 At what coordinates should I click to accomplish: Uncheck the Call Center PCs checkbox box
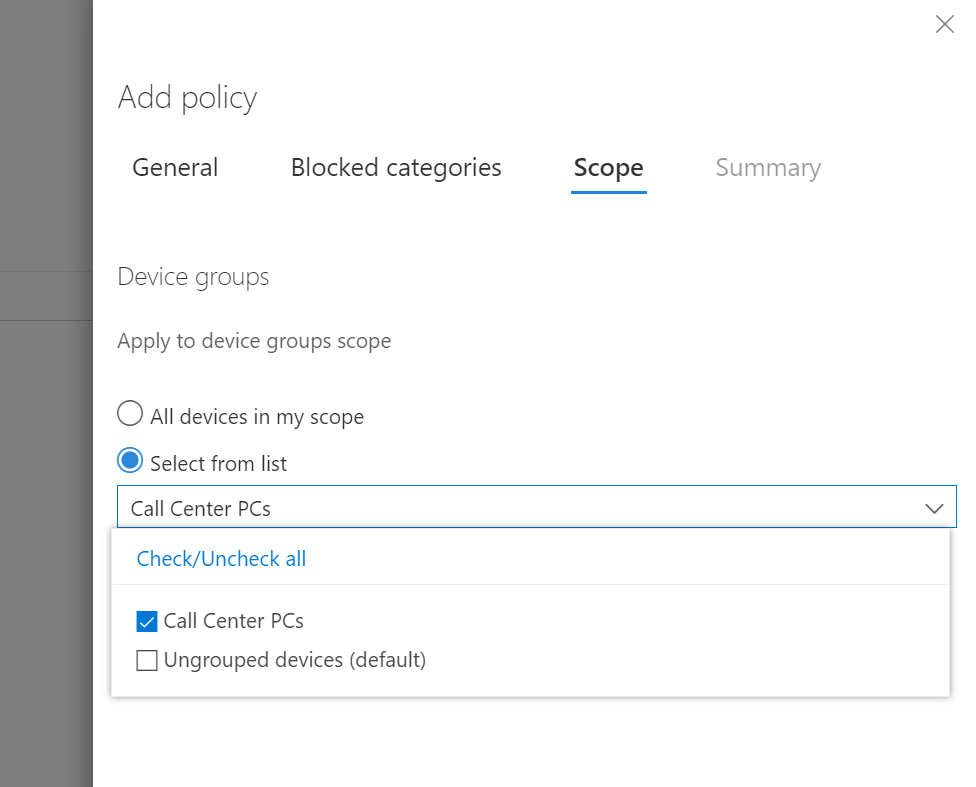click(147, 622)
==
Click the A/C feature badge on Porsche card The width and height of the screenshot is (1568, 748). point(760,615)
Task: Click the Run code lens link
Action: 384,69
==
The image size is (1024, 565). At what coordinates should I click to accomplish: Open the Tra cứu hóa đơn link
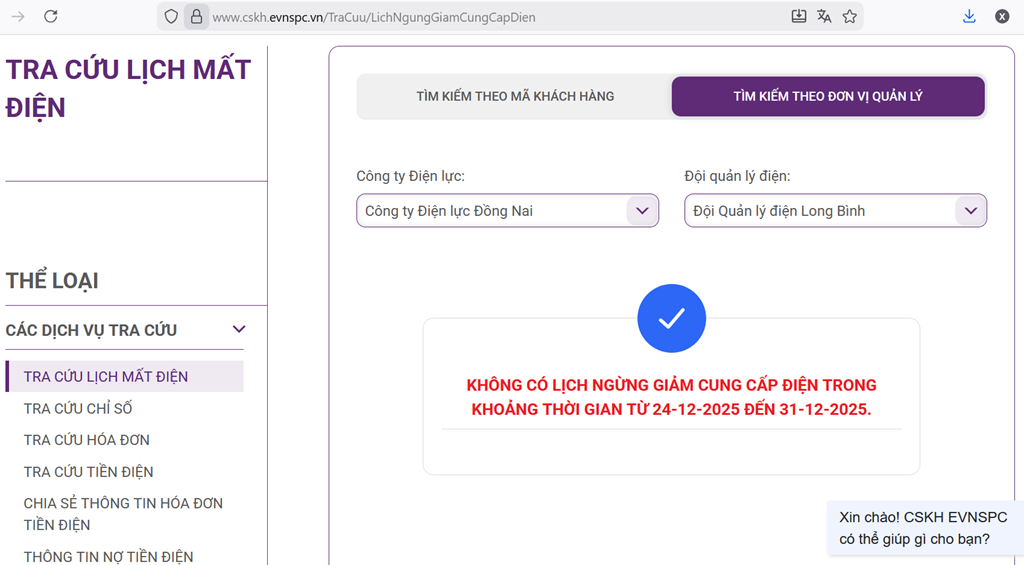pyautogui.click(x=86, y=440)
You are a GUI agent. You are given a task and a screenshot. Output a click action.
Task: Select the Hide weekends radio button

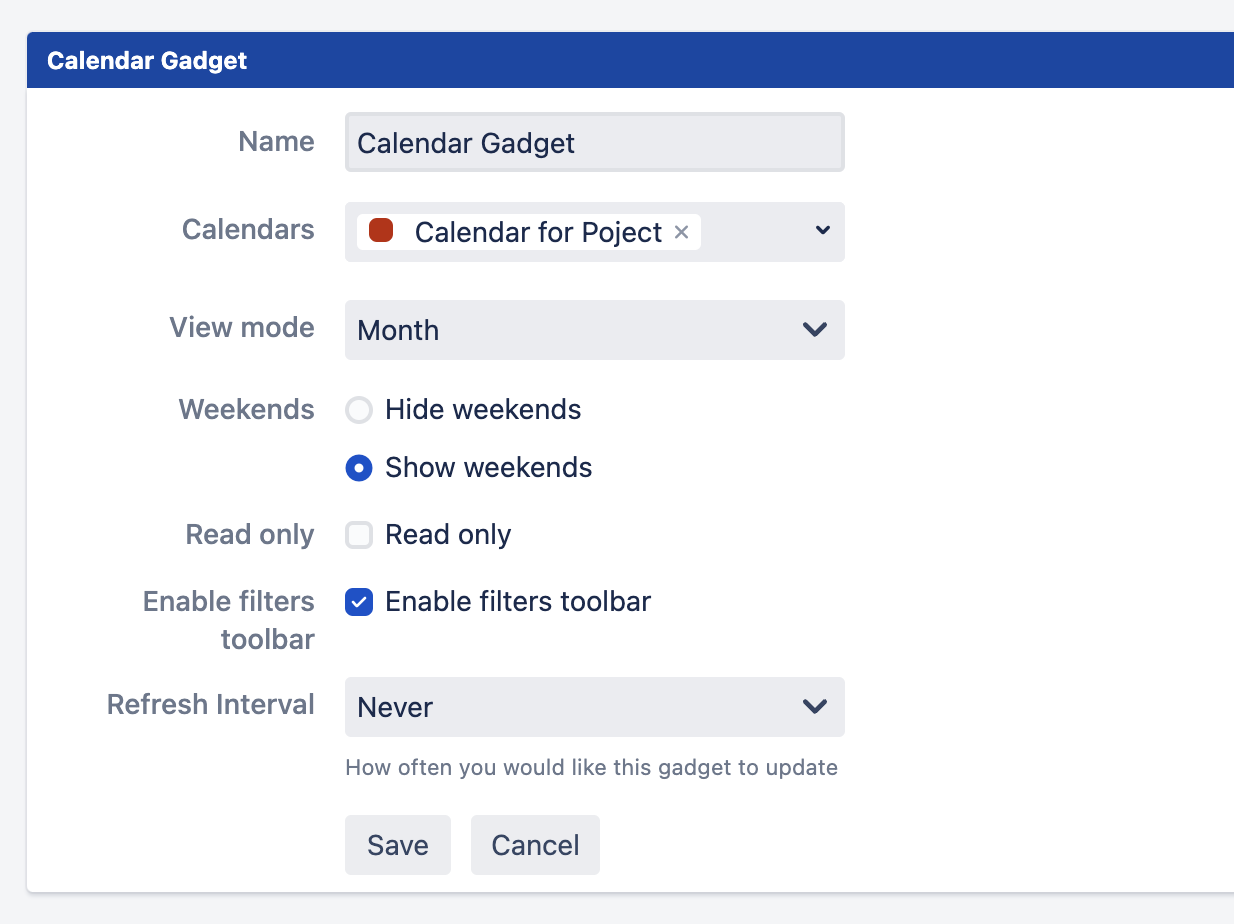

_TASK_
Please copy the rows verbatim, starting at the line that contains "Click the A/C" and ending after the line that contains "Action: 384,69".

_RESULT BELOW_
Click the A/C feature badge on Porsche card The width and height of the screenshot is (1568, 748). point(760,615)
Task: Click the Run code lens link
Action: 384,69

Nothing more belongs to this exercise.